* [ARBEITSAUFTRÄGE]:
1. Beantworte zum Textauszug über Teleruten folgende Fragen:
(a) Für welches Produkt hätte Frerk seinen Beitrag als Werbung kennzeichnen können?
(b) Welcher Vorteil von Teleruten wird als klarer Pluspunkt genannt?
(c) Bei welcher Angelart sind Teleruten für 42er barsch die erste Wahl?
2. Aktualisiere den Abschnitt des Textauszugs über Teleruten, beginnend bei "Die Hersteller - und" und endend bei "wenig Platz hat.", und ersetze darin "Hersteller" durch "Anbieter".

··· TEXTAUSZUG ···

Das hätte Frerk auch als Werbung(für die Trophy MPX) kennzeichnen können.

Die Hersteller - und nur die - sprechen ja immer(in der Werbung) davon, dass Tele-Ruten den Steckruten ebenbürtig sind aber ich kenne nicht eine einzige Tele-Rute auf die das zutrifft - und ich kenne sehr sehr viele Ruten!

Der Vorteil der geringen Transportlänge, ist aber ganz klar ein Pluspunkt wenn man wenig Platz hat. 

Also für gewisse Zwecke/Anforderungen sind sie sicher brauchbar und zweifellos kann man mit Tele-Ruten Fische fangen. Das wars dann aber auch schon.:m

Letzendlich alles eine Frage des persönlichen Anspruches an das Gerät.:g


----------



## 42er barsch (23. April 2014)

*AW: Pressemeldung: Teleruten perfekte Partner selbst für anspruchsvolle Angler*

hi.

ich bin schon seit jahrzehnten mit teleruten aktiv und auch erfolgreich.

beim grundangeln am rhein für mich die erste wahl.

müssen auch nicht die teuersten modelle sein, einige meiner sind von askari für unter 20€.

··· BEREITGESTELLTE DATEN ···

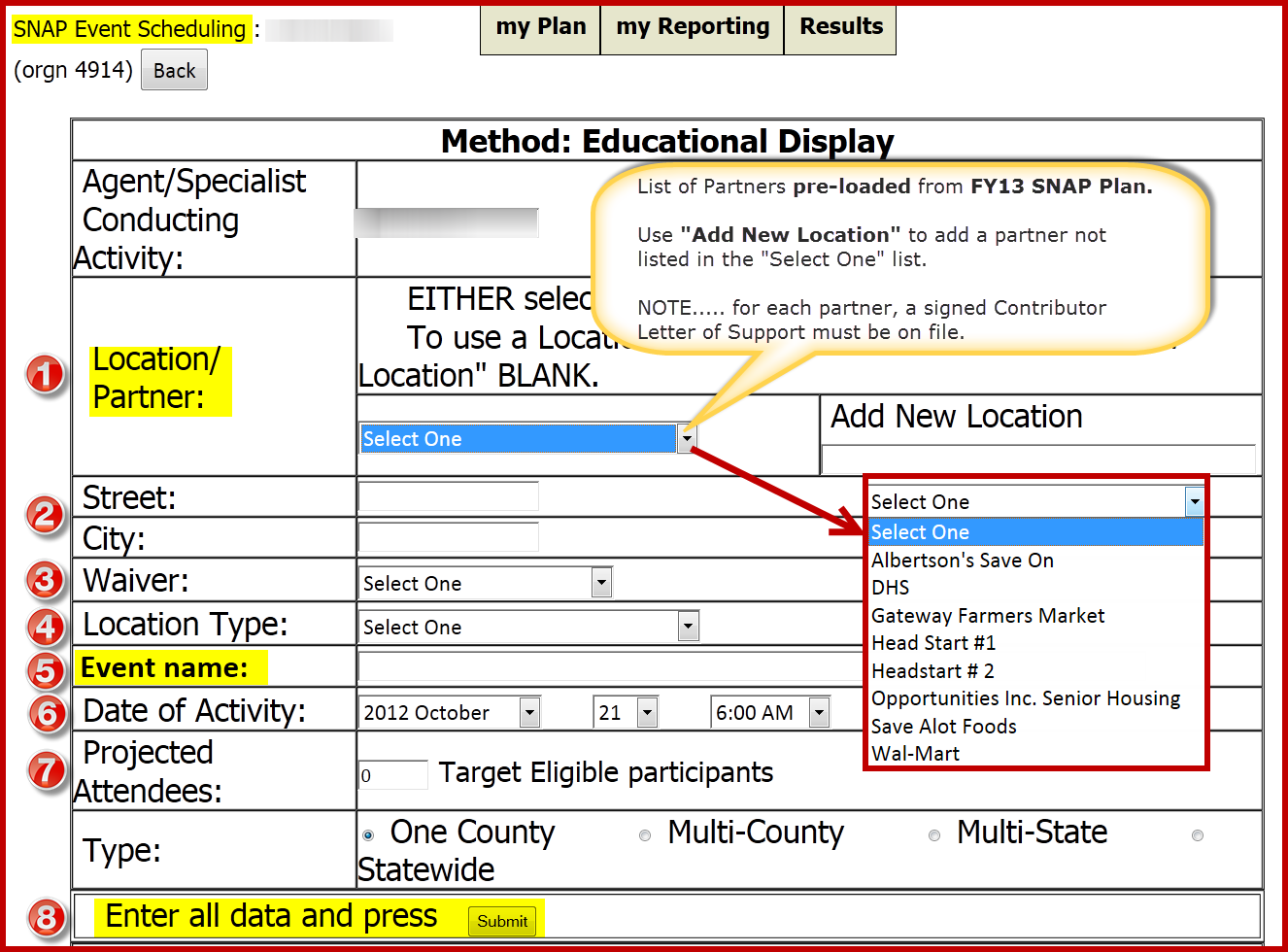Select the Multi-State radio button
The image size is (1288, 952).
(934, 834)
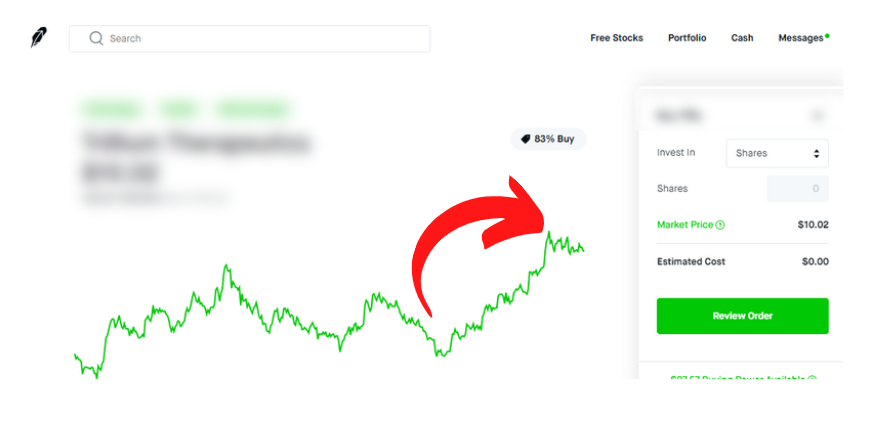
Task: Click the 83% Buy rating badge
Action: click(549, 139)
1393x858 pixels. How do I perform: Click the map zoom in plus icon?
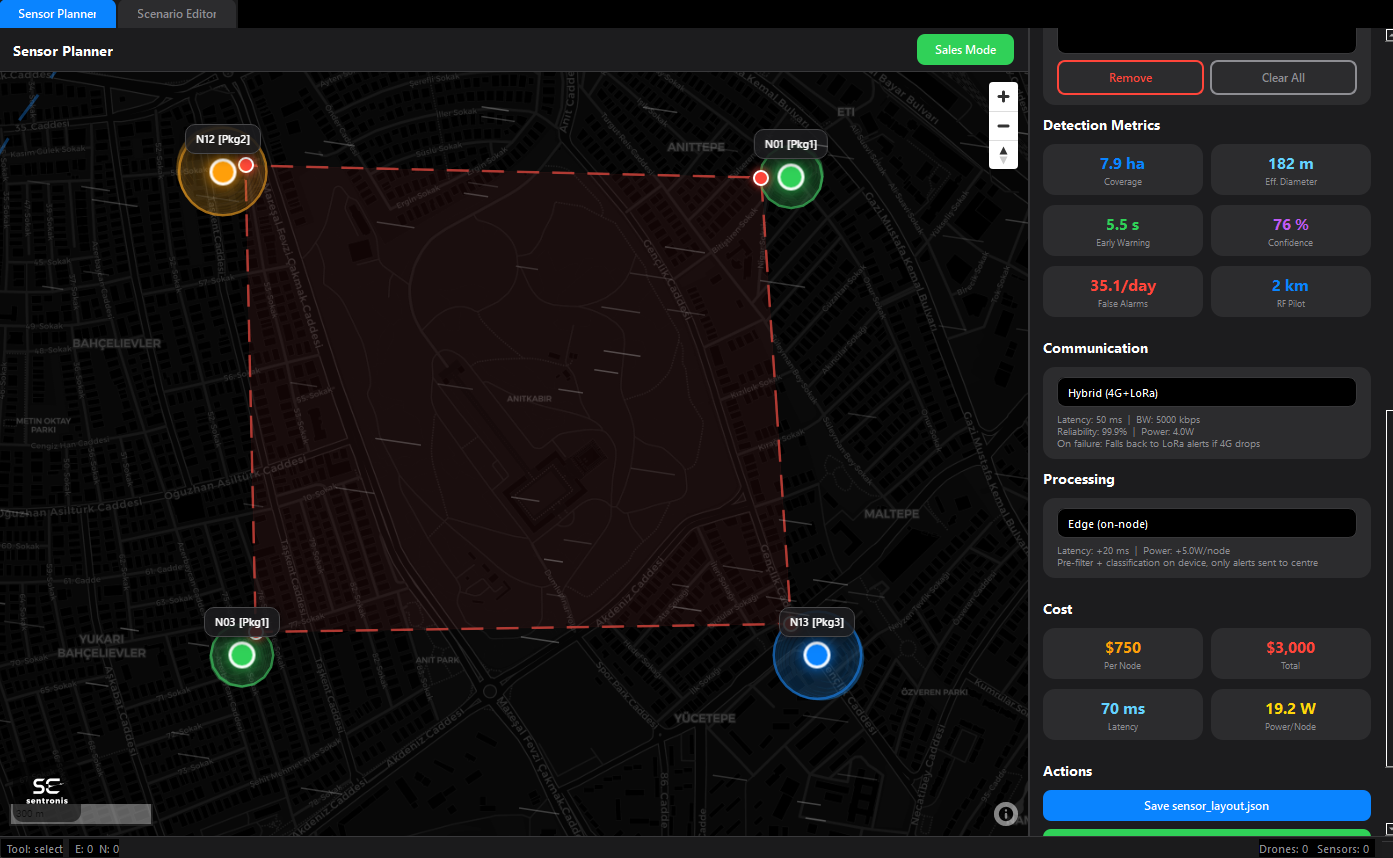click(1003, 97)
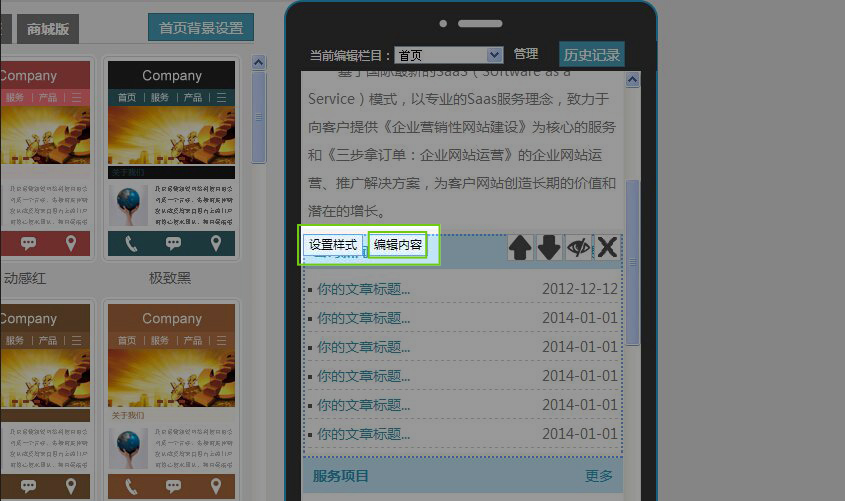Click phone icon on 极致黑 template

coord(131,243)
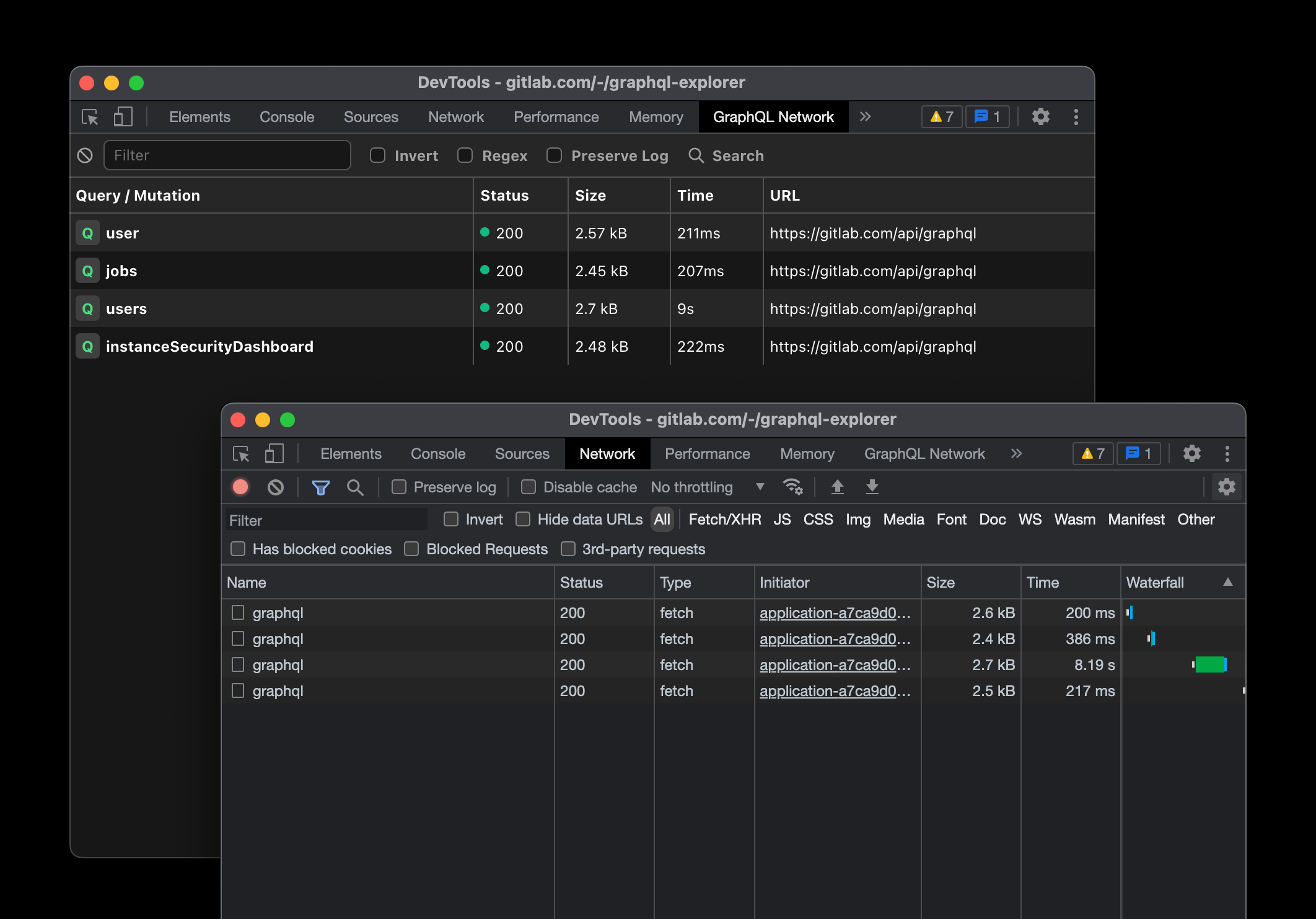The height and width of the screenshot is (919, 1316).
Task: Click the GraphQL Network Filter input
Action: click(x=227, y=155)
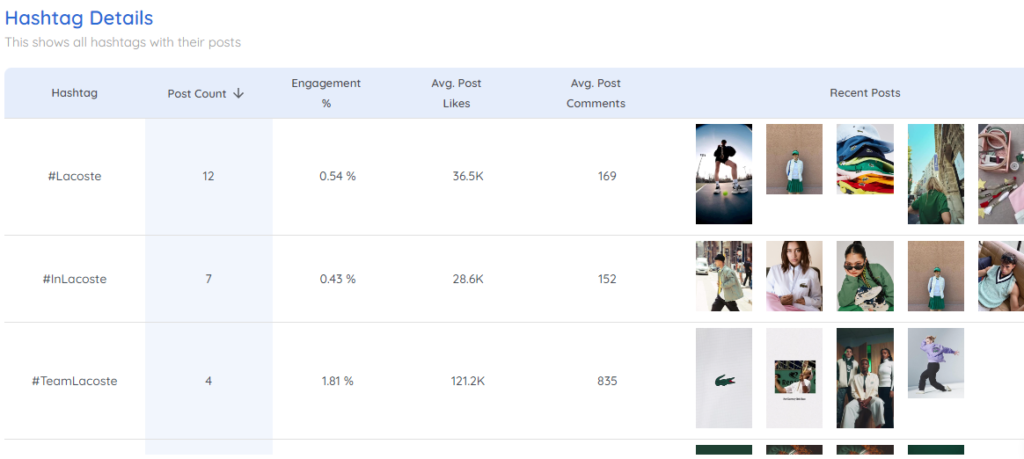View the street scene green shirt thumbnail
1024x459 pixels.
935,174
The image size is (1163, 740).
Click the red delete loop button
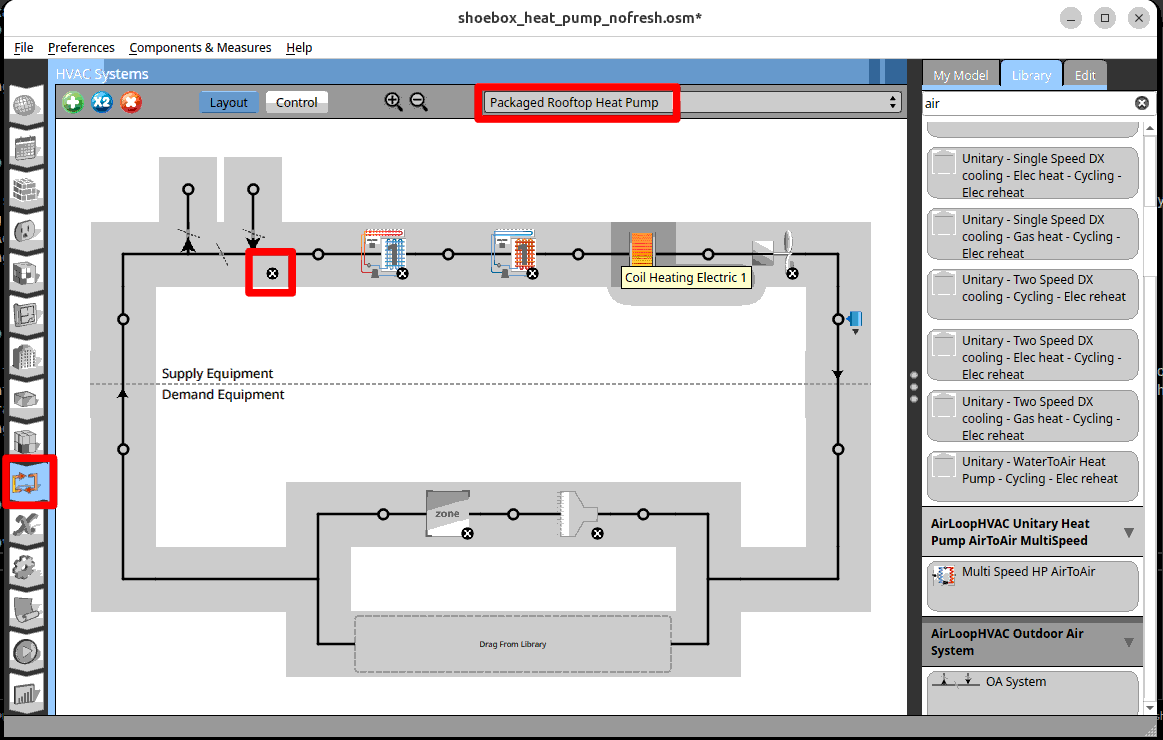[131, 102]
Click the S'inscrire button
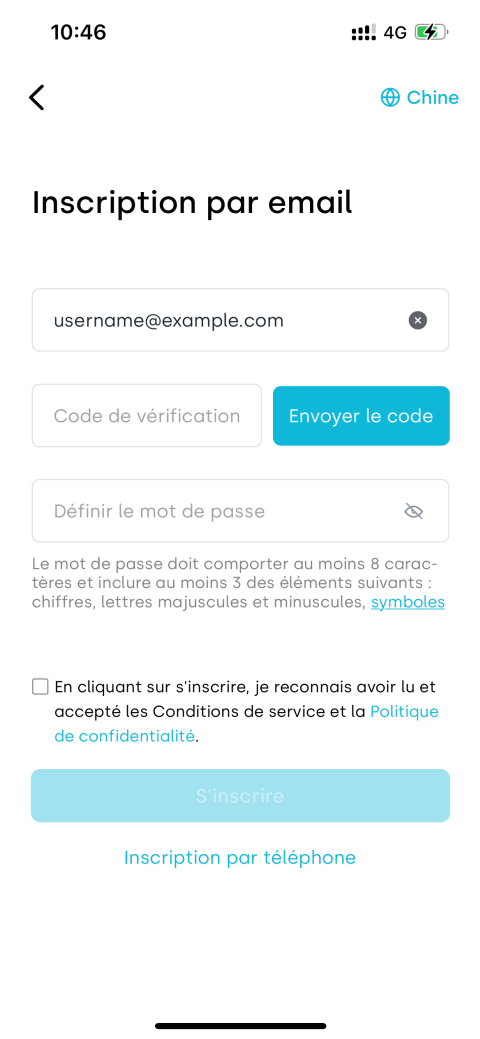The image size is (480, 1039). [240, 795]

···

* [LÖSUNGEN]:
1.
(a) Für die Trophy MPX.
(b) Die geringe Transportlänge, wenn man wenig Platz hat.
(c) Beim Grundangeln am Rhein.

2.
Die Anbieter - und nur die - sprechen ja immer(in der Werbung) davon, dass Tele-Ruten den Steckruten ebenbürtig sind aber ich kenne nicht eine einzige Tele-Rute auf die das zutrifft - und ich kenne sehr sehr viele Ruten!

Der Vorteil der geringen Transportlänge, ist aber ganz klar ein Pluspunkt wenn man wenig Platz hat.